= Exercise brief =
Each line in the records below, from the one that contains "Wyszukiwarkazaawansowana (162, 453)" to the one that contains "BACK TO TOP (384, 2017)", should be reproduced exactly, the first and last included.

= Excerpted data =
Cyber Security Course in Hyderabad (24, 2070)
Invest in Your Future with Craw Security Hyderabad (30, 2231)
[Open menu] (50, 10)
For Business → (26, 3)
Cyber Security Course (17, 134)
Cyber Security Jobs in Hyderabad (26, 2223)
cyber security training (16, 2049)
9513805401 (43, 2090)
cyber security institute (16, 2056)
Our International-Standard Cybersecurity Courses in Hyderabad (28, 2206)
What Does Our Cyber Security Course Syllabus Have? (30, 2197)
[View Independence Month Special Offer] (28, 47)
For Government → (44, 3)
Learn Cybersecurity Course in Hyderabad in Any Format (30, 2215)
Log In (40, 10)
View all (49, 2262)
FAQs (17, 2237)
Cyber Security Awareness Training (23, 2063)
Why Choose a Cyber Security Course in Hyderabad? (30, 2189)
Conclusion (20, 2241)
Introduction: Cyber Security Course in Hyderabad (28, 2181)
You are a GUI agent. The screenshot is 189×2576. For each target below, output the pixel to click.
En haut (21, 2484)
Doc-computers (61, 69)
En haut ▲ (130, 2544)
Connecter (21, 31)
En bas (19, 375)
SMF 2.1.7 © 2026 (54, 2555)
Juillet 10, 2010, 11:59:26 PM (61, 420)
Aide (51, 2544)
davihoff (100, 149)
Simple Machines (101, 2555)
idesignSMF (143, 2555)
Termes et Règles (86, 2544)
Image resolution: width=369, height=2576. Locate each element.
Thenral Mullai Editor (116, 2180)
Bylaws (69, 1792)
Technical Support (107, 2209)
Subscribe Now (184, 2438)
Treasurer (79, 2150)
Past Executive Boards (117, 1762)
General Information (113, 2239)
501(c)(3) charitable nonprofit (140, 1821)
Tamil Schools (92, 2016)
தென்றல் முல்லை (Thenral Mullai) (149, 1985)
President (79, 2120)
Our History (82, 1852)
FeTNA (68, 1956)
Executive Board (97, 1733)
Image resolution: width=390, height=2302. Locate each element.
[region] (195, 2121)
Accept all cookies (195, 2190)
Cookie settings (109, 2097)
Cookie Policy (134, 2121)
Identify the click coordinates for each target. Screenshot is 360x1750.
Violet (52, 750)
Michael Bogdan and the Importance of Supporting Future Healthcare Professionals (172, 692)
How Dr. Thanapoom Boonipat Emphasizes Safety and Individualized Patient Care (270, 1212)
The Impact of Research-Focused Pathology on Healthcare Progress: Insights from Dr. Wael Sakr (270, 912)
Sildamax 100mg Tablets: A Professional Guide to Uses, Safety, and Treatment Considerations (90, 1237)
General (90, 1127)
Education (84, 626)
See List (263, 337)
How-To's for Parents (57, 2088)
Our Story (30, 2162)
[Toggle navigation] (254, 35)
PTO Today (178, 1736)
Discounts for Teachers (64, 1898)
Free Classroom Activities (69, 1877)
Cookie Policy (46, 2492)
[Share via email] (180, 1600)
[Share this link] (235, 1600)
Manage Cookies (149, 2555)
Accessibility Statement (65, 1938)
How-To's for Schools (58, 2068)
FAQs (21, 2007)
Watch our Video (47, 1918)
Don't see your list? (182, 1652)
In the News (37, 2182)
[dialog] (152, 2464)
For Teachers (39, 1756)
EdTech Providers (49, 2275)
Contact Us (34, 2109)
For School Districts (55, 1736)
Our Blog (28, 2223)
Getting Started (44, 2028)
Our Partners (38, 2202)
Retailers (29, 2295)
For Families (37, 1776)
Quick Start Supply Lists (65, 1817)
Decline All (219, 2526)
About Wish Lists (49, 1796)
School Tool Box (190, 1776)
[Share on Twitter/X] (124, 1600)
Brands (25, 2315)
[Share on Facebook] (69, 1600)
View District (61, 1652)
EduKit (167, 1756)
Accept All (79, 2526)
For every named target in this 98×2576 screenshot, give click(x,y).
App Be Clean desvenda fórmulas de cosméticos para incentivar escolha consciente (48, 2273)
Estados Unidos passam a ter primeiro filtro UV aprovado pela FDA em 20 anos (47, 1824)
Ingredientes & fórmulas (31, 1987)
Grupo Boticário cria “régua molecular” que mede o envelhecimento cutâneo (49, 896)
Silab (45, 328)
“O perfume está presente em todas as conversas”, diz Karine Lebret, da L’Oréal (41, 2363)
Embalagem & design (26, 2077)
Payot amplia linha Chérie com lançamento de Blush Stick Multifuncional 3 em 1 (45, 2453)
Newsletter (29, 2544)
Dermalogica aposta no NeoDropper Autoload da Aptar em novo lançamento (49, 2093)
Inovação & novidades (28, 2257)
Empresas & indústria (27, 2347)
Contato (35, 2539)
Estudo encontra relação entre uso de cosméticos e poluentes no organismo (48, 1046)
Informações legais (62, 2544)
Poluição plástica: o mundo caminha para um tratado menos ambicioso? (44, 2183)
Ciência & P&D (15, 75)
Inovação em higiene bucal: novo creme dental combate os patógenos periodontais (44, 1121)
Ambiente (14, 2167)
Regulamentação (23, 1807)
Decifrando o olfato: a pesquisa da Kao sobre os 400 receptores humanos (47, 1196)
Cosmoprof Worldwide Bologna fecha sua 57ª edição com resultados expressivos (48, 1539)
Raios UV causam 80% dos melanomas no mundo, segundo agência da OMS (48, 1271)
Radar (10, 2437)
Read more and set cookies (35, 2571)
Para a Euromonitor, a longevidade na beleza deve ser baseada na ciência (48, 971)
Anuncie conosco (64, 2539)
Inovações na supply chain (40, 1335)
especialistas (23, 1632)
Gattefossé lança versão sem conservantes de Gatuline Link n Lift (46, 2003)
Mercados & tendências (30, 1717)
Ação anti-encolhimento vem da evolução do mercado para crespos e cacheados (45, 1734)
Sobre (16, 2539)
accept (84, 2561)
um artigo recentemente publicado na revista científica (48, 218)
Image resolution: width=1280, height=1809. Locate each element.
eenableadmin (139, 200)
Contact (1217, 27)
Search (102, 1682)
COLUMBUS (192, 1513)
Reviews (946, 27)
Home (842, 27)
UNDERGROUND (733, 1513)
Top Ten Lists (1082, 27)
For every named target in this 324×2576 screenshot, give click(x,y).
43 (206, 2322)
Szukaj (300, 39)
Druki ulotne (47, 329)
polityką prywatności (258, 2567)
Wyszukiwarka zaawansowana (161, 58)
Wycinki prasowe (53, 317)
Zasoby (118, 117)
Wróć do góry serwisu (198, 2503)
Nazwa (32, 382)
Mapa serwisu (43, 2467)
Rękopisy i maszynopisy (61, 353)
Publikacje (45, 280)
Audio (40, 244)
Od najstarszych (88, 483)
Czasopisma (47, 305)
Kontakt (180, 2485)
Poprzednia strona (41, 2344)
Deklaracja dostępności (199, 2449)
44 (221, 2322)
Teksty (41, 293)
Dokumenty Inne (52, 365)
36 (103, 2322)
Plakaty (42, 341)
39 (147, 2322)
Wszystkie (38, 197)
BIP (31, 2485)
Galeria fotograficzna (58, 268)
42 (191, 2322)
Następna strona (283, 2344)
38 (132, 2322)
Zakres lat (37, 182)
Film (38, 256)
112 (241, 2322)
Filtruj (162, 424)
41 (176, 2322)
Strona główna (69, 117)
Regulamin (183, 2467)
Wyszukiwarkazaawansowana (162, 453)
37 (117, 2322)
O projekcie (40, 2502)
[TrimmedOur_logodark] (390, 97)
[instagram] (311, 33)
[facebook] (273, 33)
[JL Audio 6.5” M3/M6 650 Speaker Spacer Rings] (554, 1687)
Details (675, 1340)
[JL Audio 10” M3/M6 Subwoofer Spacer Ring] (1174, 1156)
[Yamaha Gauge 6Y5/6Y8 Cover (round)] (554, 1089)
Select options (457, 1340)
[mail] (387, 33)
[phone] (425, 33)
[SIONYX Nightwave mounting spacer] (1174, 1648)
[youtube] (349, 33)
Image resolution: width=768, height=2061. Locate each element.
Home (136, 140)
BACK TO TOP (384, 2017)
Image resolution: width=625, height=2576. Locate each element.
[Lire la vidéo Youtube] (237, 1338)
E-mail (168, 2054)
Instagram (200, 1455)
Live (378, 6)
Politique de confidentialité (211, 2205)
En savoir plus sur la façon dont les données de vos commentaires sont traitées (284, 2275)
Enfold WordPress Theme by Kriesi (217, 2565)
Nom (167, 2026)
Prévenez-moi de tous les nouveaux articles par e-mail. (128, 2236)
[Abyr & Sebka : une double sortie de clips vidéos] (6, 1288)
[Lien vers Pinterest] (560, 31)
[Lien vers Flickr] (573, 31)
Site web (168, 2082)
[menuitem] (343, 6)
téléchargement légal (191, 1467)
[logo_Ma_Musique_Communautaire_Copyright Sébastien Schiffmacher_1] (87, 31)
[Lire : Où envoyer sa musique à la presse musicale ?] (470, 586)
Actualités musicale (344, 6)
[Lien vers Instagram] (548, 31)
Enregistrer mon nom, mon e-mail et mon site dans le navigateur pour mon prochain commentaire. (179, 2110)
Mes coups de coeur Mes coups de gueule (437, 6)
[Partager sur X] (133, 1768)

= Written solution =
Wyszukiwarkazaawansowana (162, 453)
37 (117, 2322)
O projekcie (40, 2502)
[TrimmedOur_logodark] (390, 97)
[instagram] (311, 33)
[facebook] (273, 33)
[JL Audio 6.5” M3/M6 650 Speaker Spacer Rings] (554, 1687)
Details (675, 1340)
[JL Audio 10” M3/M6 Subwoofer Spacer Ring] (1174, 1156)
[Yamaha Gauge 6Y5/6Y8 Cover (round)] (554, 1089)
Select options (457, 1340)
[mail] (387, 33)
[phone] (425, 33)
[SIONYX Nightwave mounting spacer] (1174, 1648)
[youtube] (349, 33)
Image resolution: width=768, height=2061. Locate each element.
Home (136, 140)
BACK TO TOP (384, 2017)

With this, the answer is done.